I'd definitely come to see that!

Blissex said...

«such as this one from Chris Grey»

That post seems to me distilled from LibDem and blairite ideology, starting from describing both LibDems and Labour voters as "liberal-left", where the LibDems are liberal-right and Labour are left, not necessarily liberal, and this statement in particular:

So a bold Labour Party would say something along the lines of: ‘like you, we think everyone’s as good as everyone else, we are about making your life better whoever you are and whatever you want to be.’

Seems to me pure "aspirational" (that is, property based) bullshit, almost the same as Tpny Blair's "Sierra man" conclusion:

http://www.britishpoliticalspeech.org/speech-archive.htm?speech=202
“I was canvassing in the Midlands on an ordinary suburban estate. I met a man polishing his Ford Sierra, self-employed electrician, Dad always voted Labour. He used to vote Labour, he said, but he bought his own home, he had set up his own business, he was doing quite nicely, so he said I’ve become a Tory. [...] And that man polishing his car was clear: his instincts were to get on in life, and he thought our instincts were to stop him. But that was never our history or our purpose. The true radical mission of the Labour Party, new and old, is this: not to hold people back but to help them get on - all the people.”

That is pure bullshit: there are pretty large distributional issues that are merrily evaded by saying “making your life better whoever you are and whatever you want to be” or “not to hold people back but to help them get on - all the people”.
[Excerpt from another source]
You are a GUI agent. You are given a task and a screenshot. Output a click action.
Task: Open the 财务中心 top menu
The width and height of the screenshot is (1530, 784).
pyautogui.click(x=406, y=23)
The key issue in UK politics is actually-existing "thatcherism": those who benefit from lower labour costs and higher housing and pension costs, and those who don't, which is largely the divide between incumbents and everybody else.

Because lower labour costs and higher housing and pension costs are as a rule purely redistributive from everybody else to incumbents, so “whoever you are“ and “all the people” cannot aspire at better living standards at the same time.

We just have to look at the record of New Labour: In a coalition of 90% anti-thatcherites and 10% thatcherites, the thatcherites got 90% of the benefits and the anti-thatcherites 10%, and gains of the thatcherites were almost entirely at the expense of the anti-thatcherites.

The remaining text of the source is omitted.